Switch "Hide" to "Show" in the items from the line containing "Given: Hide the 图层 3 layer" down to the line containing "This screenshot has width=800, height=543.", then write out only those lines again with everything else unchanged.

DATA FOR THIS EXERCISE

____________

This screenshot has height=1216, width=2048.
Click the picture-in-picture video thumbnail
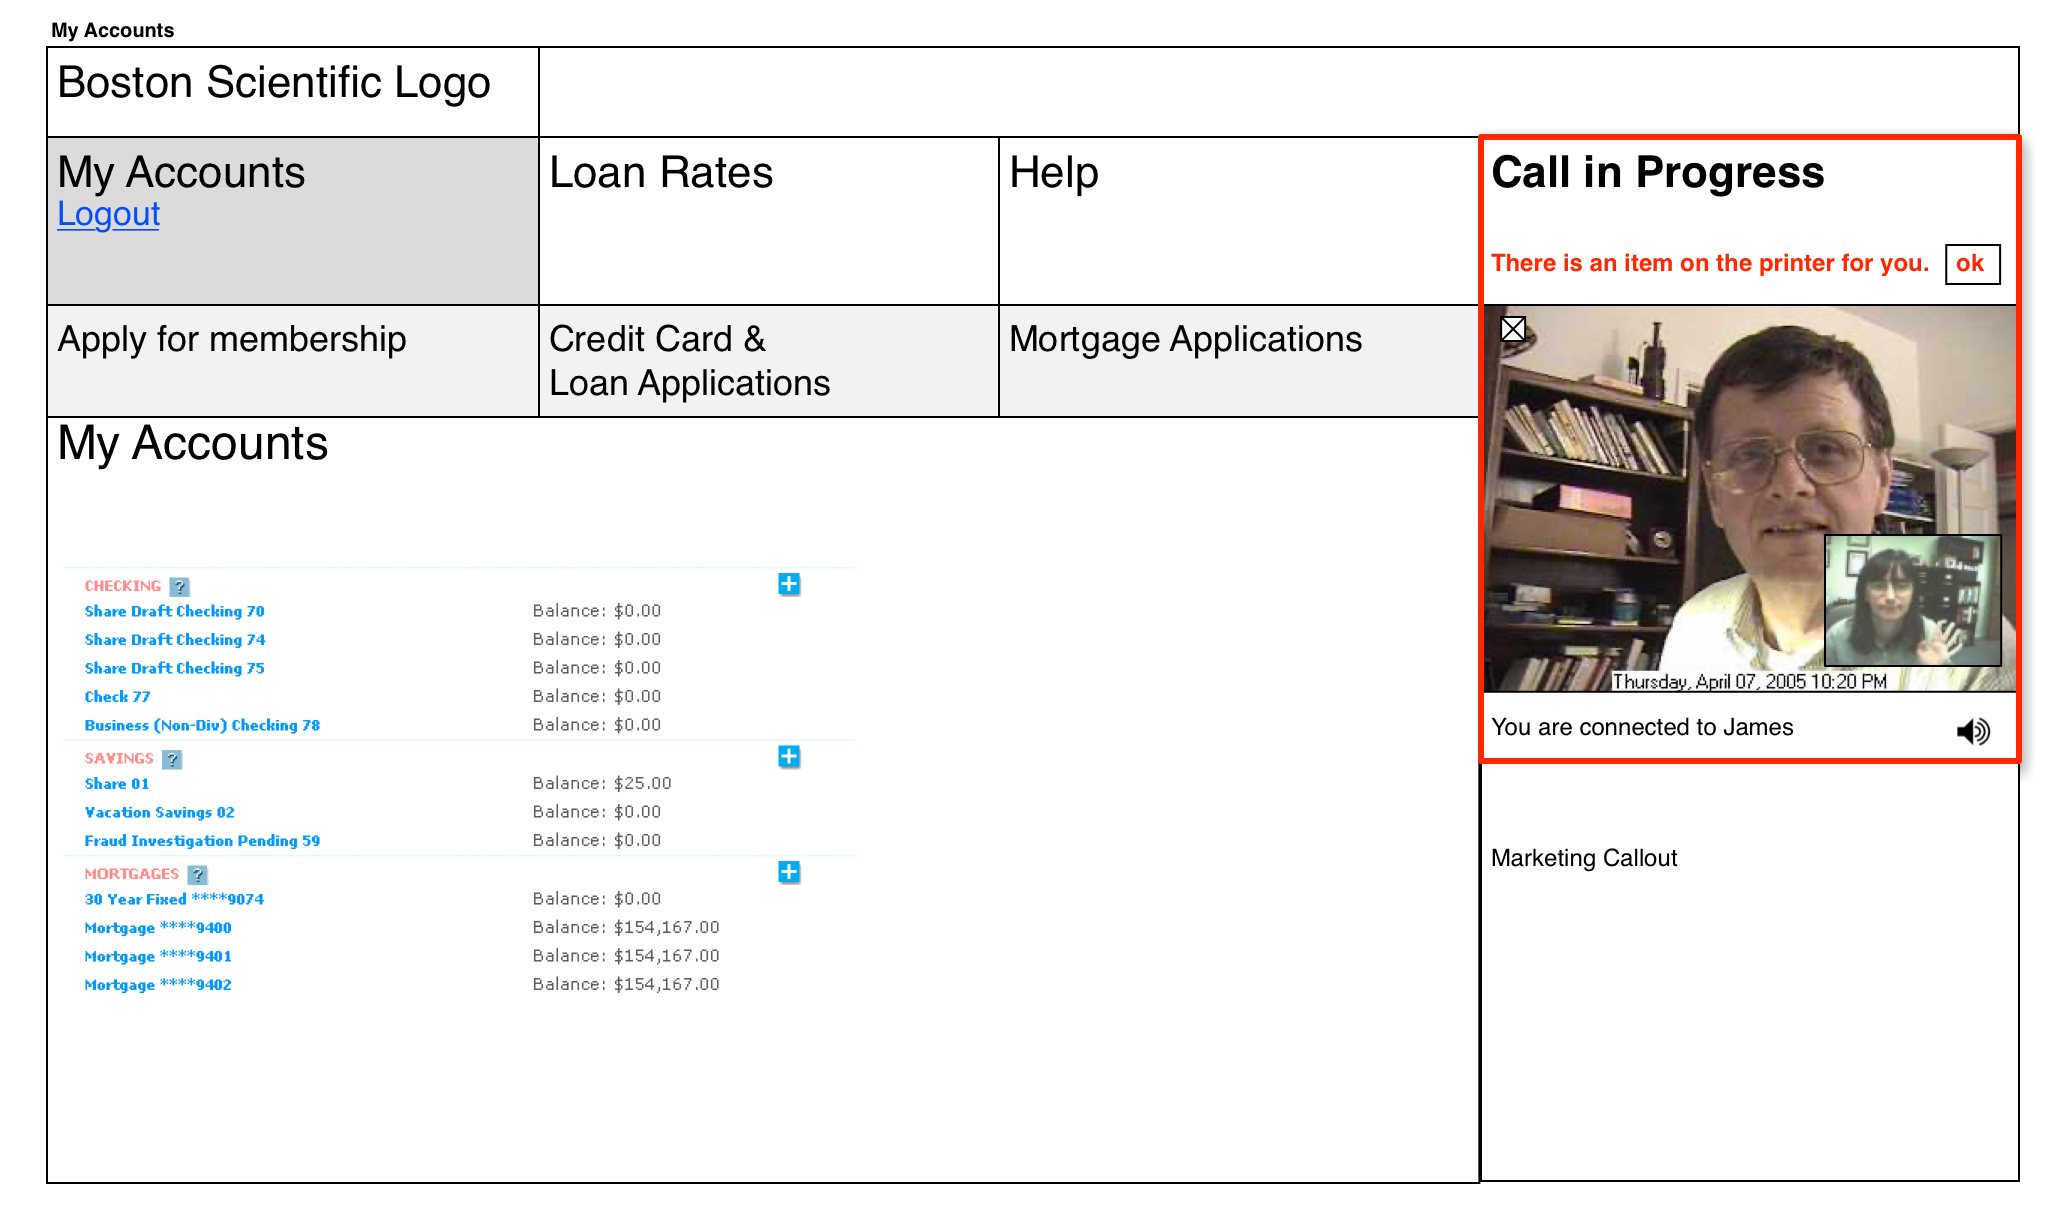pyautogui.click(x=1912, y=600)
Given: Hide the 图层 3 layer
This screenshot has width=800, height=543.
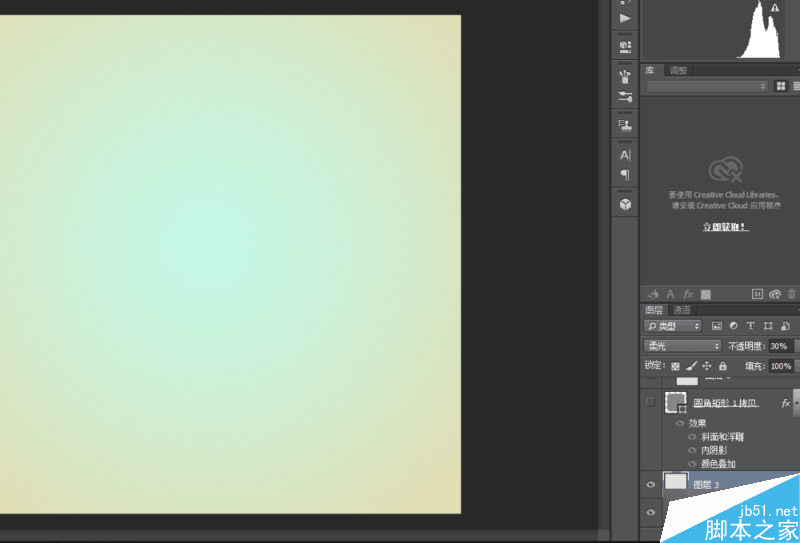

____________

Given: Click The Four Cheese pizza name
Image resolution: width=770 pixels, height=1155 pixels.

____________

COMPLETE ANSWER
Given: Show the 图层 3 layer
This screenshot has width=800, height=543.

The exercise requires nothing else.